STATED GOAL: Rewrite the material below with every "[button]" changed to "[control]" and everything else left as it is, omitting the pictures from your answer.

[Word and item position data]
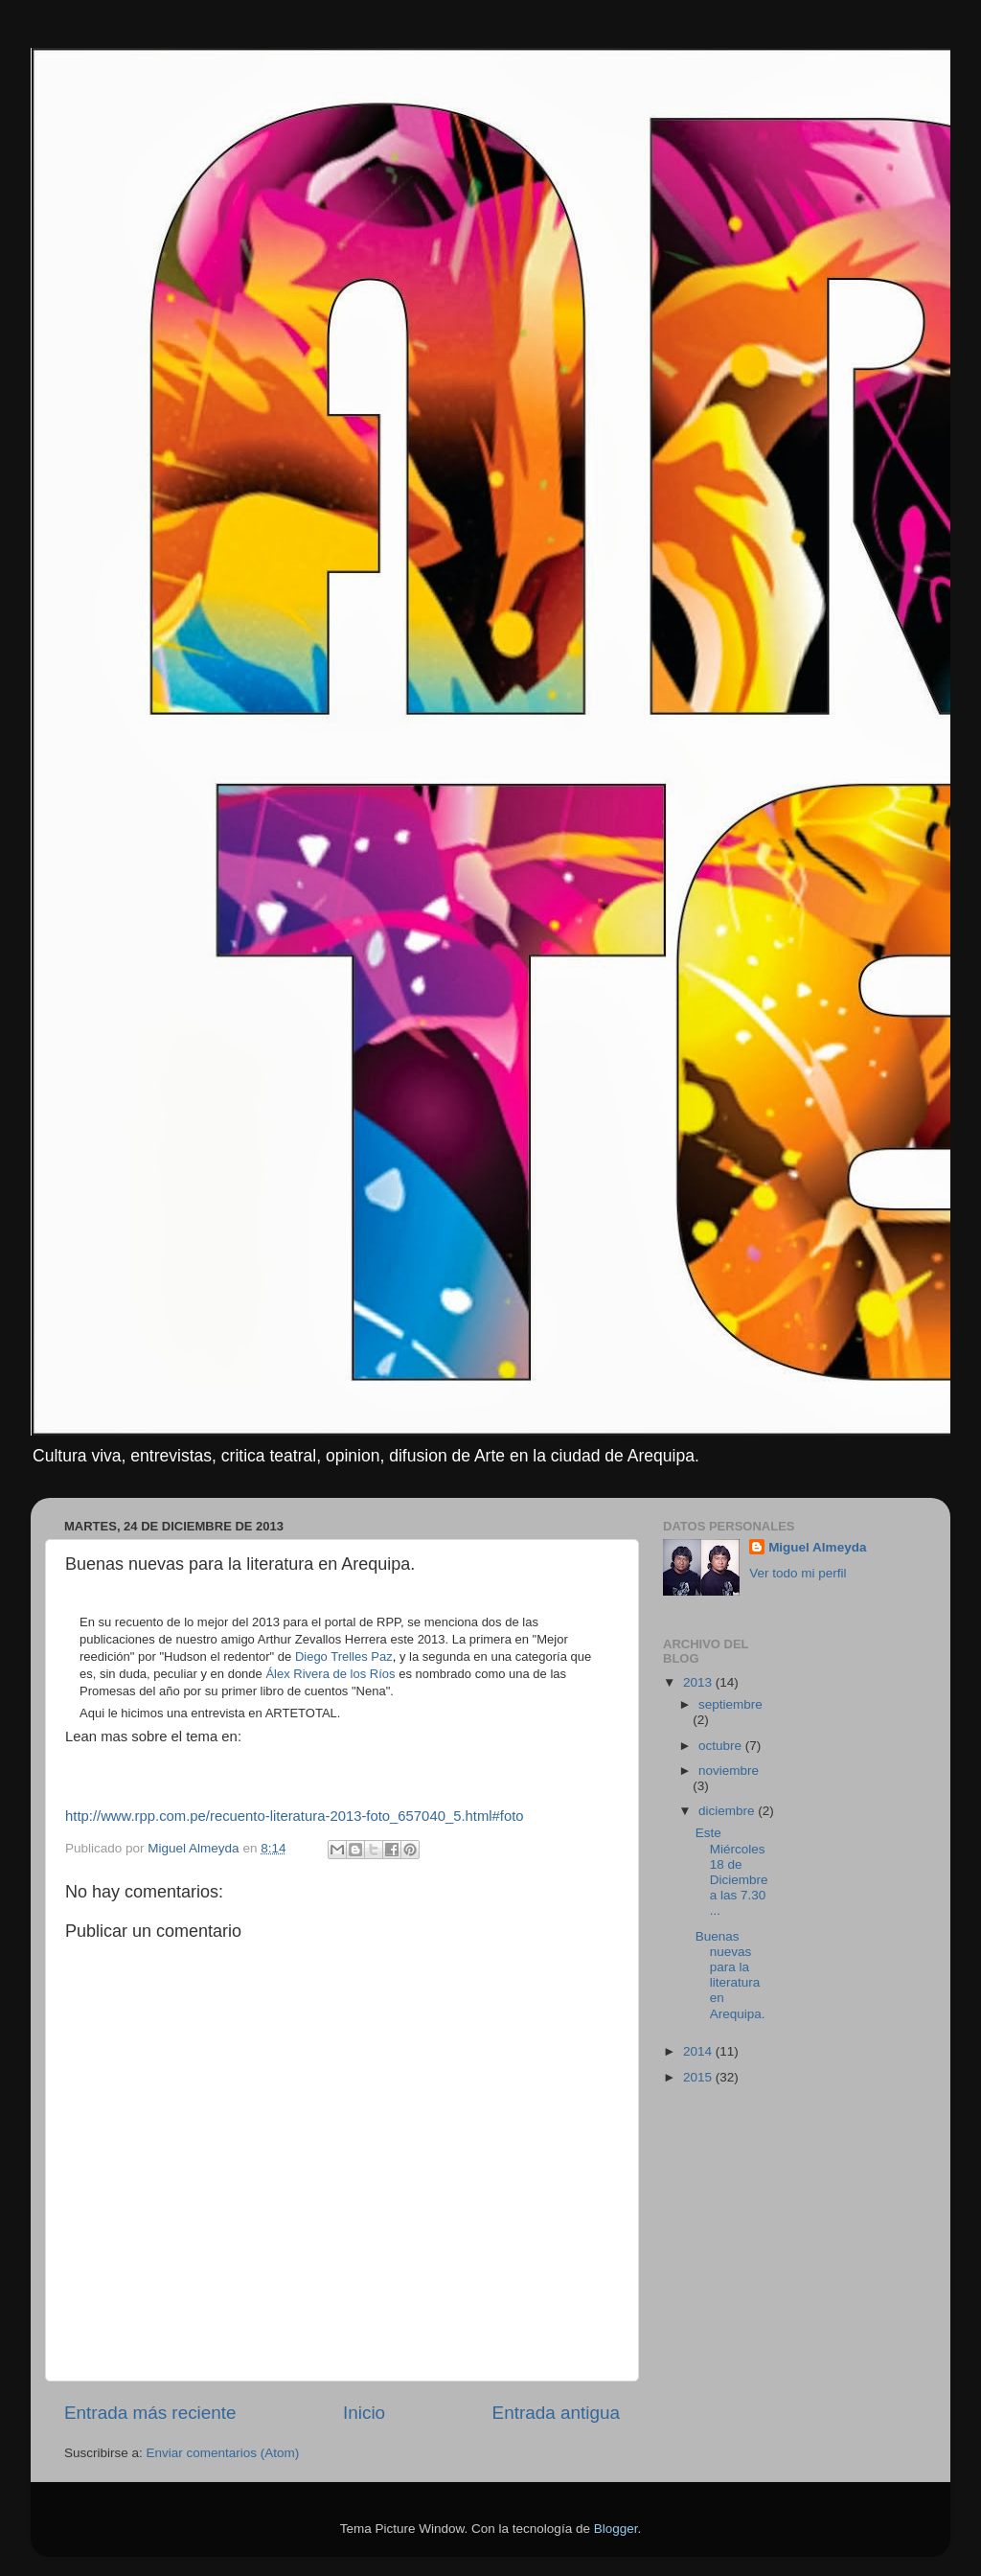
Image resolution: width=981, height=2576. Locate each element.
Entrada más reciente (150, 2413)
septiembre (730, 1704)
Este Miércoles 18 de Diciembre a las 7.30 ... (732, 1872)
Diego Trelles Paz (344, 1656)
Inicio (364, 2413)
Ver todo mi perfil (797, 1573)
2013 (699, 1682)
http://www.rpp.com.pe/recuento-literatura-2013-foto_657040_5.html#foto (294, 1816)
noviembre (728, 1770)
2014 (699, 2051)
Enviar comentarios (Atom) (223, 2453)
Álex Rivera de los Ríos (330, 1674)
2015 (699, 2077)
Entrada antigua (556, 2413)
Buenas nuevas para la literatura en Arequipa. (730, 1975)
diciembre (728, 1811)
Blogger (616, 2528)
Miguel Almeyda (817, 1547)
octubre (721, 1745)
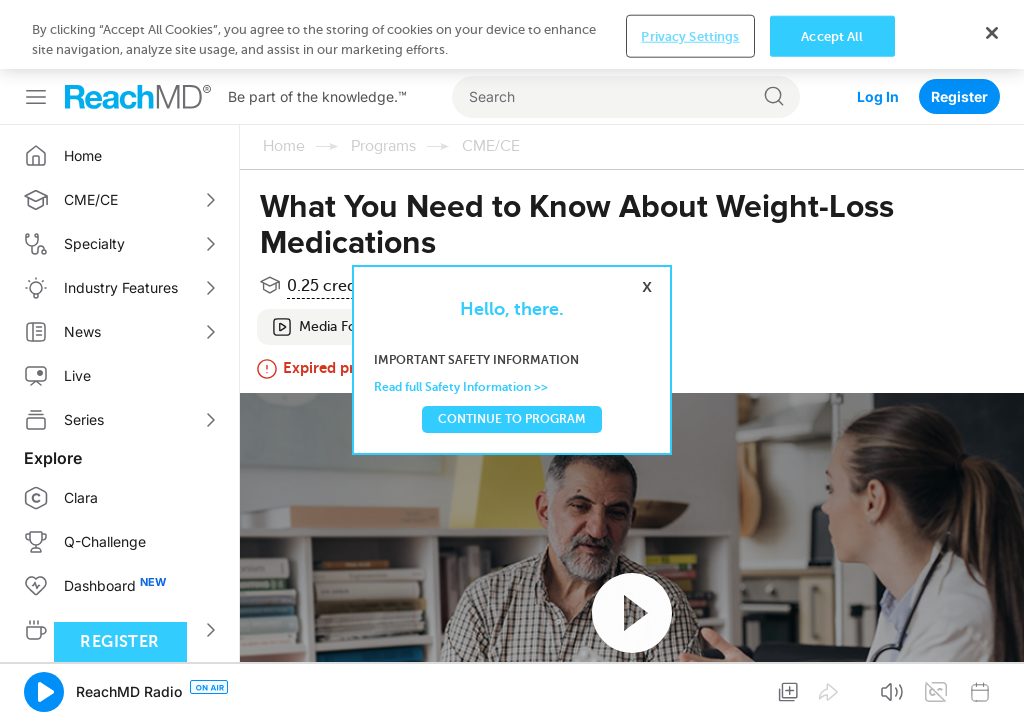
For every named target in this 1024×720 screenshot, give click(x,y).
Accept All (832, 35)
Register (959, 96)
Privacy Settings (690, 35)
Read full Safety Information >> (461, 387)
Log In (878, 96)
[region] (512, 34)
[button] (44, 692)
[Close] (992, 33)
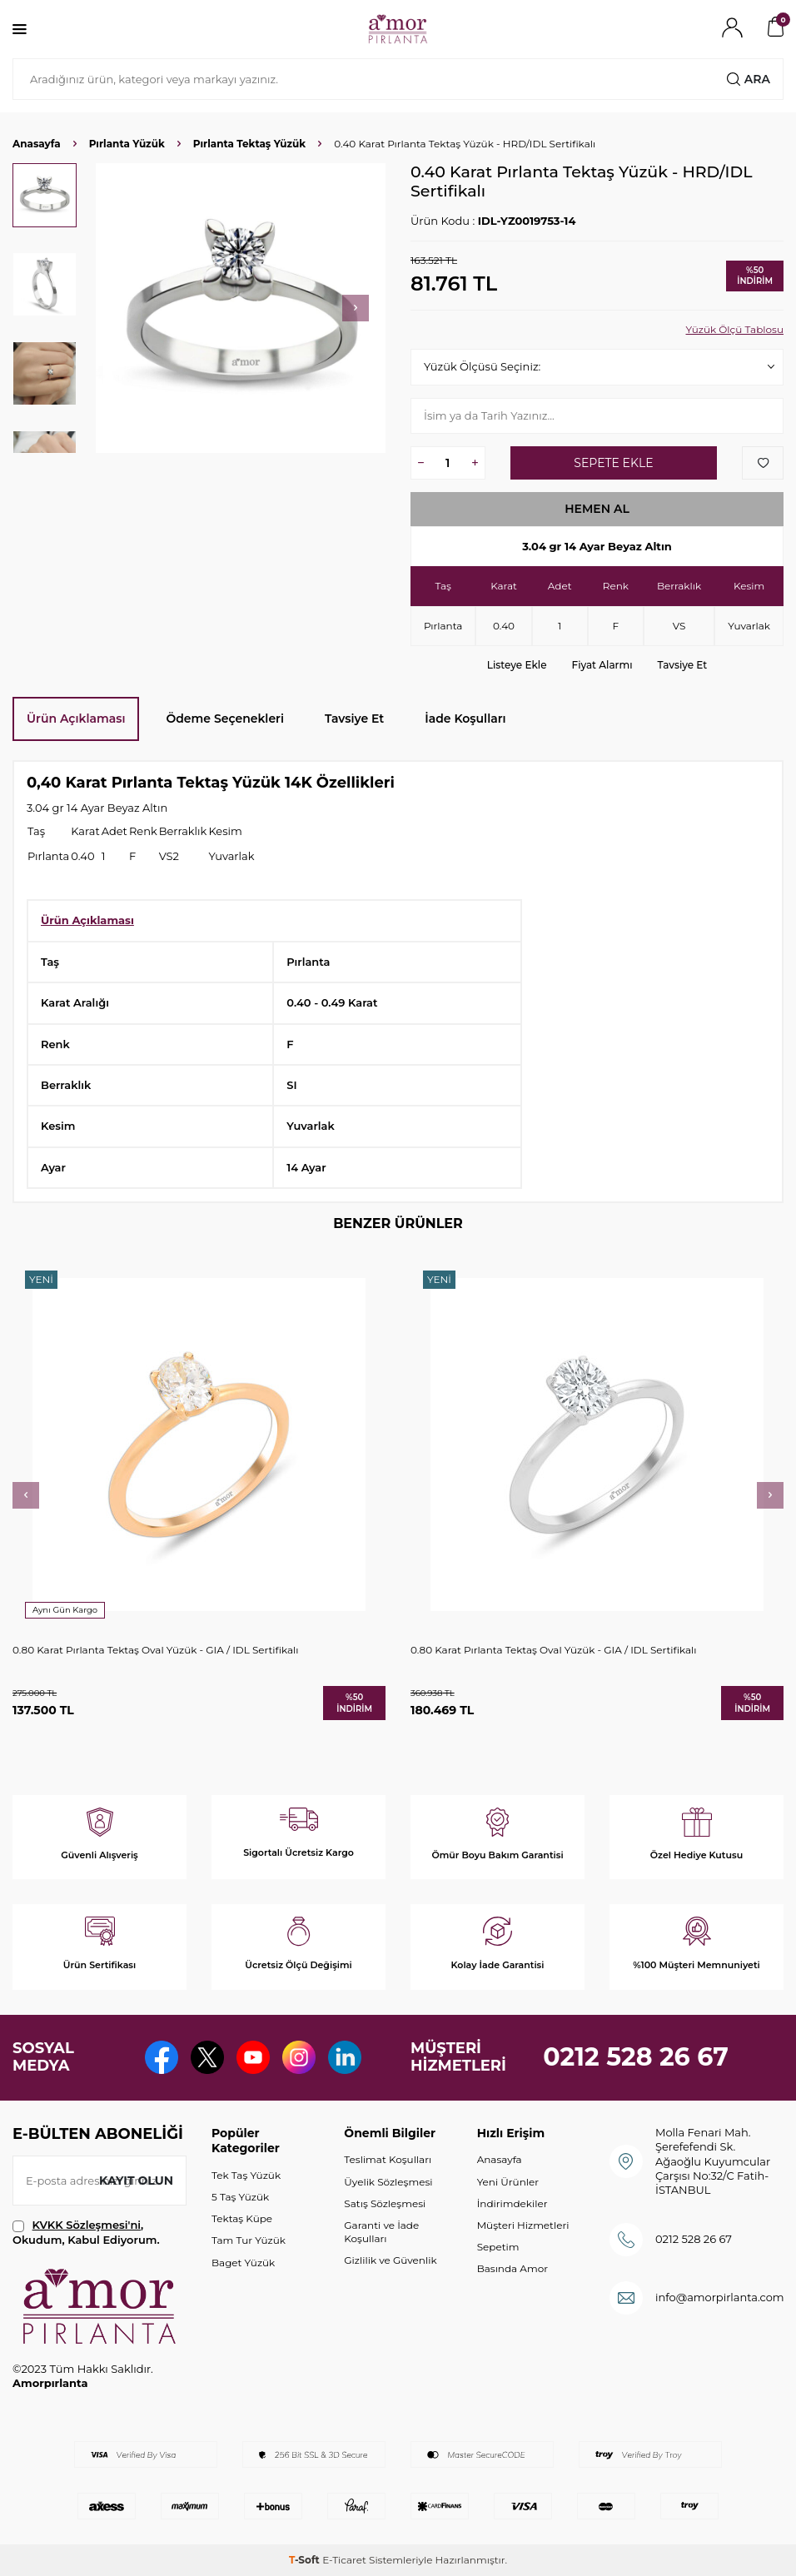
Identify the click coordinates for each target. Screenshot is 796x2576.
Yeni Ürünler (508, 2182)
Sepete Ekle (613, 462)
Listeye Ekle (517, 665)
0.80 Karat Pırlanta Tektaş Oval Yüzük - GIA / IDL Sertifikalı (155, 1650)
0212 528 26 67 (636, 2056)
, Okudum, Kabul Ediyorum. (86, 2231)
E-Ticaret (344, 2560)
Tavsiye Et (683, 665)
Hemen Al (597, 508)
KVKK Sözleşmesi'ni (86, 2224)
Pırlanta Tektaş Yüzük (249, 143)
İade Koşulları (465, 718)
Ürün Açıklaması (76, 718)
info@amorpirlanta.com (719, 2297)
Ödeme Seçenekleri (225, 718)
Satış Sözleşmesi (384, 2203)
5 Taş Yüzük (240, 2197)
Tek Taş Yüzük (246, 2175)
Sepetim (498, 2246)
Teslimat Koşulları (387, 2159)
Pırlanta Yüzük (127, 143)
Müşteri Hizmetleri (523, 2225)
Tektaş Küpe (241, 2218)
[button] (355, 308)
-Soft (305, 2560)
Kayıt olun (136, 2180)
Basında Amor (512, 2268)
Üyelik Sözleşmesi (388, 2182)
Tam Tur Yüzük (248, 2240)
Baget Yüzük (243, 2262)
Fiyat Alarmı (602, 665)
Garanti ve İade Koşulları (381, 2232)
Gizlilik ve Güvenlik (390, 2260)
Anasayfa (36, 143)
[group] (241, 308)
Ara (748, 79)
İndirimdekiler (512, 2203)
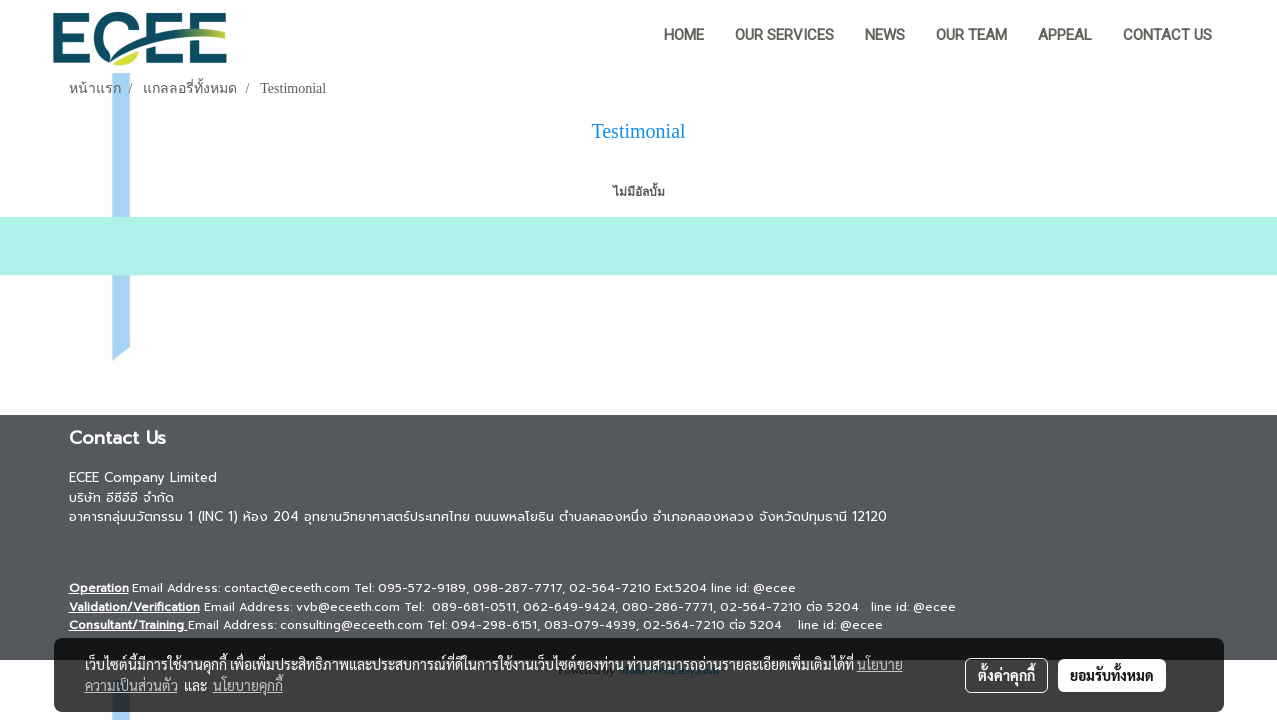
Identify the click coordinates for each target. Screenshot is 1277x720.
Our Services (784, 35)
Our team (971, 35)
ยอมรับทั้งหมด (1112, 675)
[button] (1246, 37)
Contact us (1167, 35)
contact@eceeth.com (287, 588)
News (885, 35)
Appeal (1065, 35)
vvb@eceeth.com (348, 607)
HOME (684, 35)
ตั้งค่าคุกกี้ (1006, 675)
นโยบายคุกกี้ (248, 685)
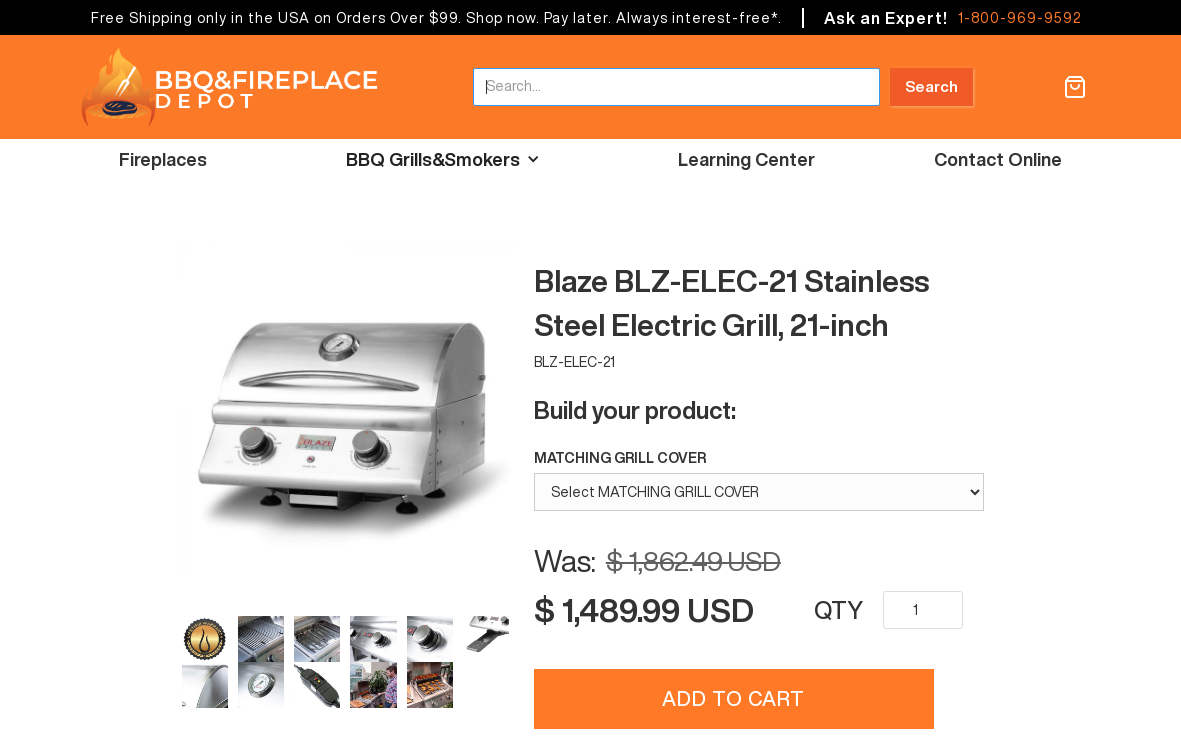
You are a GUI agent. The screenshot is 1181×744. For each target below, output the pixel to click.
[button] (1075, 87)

EXERCISE OUTPUT:
Image resolution: width=981, height=2576. Locate each element.
Entrada más reciente (150, 2413)
septiembre (730, 1704)
Este Miércoles 18 de Diciembre a las 7.30 ... (732, 1872)
Diego Trelles Paz (344, 1656)
Inicio (364, 2413)
Ver todo mi perfil (797, 1573)
2013 (699, 1682)
http://www.rpp.com.pe/recuento-literatura-2013-foto_657040_5.html#foto (294, 1816)
noviembre (728, 1770)
2014 (699, 2051)
Enviar comentarios (Atom) (223, 2453)
Álex Rivera de los Ríos (330, 1674)
2015 (699, 2077)
Entrada antigua (556, 2413)
Buenas nuevas para la literatura en Arequipa. (730, 1975)
diciembre (728, 1811)
Blogger (616, 2528)
Miguel Almeyda (817, 1547)
octubre (721, 1745)
For every named target in this 1024×720 screenshot, give click(x,y).
Accept All (832, 35)
Register (959, 96)
Privacy Settings (690, 35)
Read full Safety Information >> (461, 387)
Log In (878, 96)
[region] (512, 34)
[control] (44, 692)
[Close] (992, 33)
Identify the click coordinates for each target. Screenshot is 796x2576.
Yeni Ürünler (508, 2182)
Sepete Ekle (613, 462)
Listeye Ekle (517, 665)
0.80 Karat Pırlanta Tektaş Oval Yüzük - GIA / IDL Sertifikalı (155, 1650)
0212 528 26 67 (636, 2056)
, Okudum, Kabul Ediyorum. (86, 2231)
E-Ticaret (344, 2560)
Tavsiye Et (683, 665)
Hemen Al (597, 508)
KVKK Sözleşmesi'ni (86, 2224)
Pırlanta Tektaş Yüzük (249, 143)
İade Koşulları (465, 718)
Ürün Açıklaması (76, 718)
info@amorpirlanta.com (719, 2297)
Ödeme Seçenekleri (225, 718)
Satış Sözleşmesi (384, 2203)
5 Taş Yüzük (240, 2197)
Tek Taş Yüzük (246, 2175)
Sepetim (498, 2246)
Teslimat Koşulları (387, 2159)
Pırlanta Yüzük (127, 143)
Müşteri Hizmetleri (523, 2225)
Tektaş Küpe (241, 2218)
[control] (355, 308)
-Soft (305, 2560)
Kayıt olun (136, 2180)
Basında Amor (512, 2268)
Üyelik Sözleşmesi (388, 2182)
Tam Tur Yüzük (248, 2240)
Baget Yüzük (243, 2262)
Fiyat Alarmı (602, 665)
Garanti ve İade Koşulları (381, 2232)
Gizlilik ve Güvenlik (390, 2260)
Anasayfa (36, 143)
[group] (241, 308)
Ara (748, 79)
İndirimdekiler (512, 2203)
Identify the click coordinates for each target. Screenshot is 1277x720.
Our Services (784, 35)
Our team (971, 35)
ยอมรับทั้งหมด (1112, 675)
[control] (1246, 37)
Contact us (1167, 35)
contact@eceeth.com (287, 588)
News (885, 35)
Appeal (1065, 35)
vvb@eceeth.com (348, 607)
HOME (684, 35)
ตั้งค่าคุกกี้ (1006, 675)
นโยบายคุกกี้ (248, 685)
You are a GUI agent. The screenshot is 1181×744. For each target below, output the pixel to click.
[control] (1075, 87)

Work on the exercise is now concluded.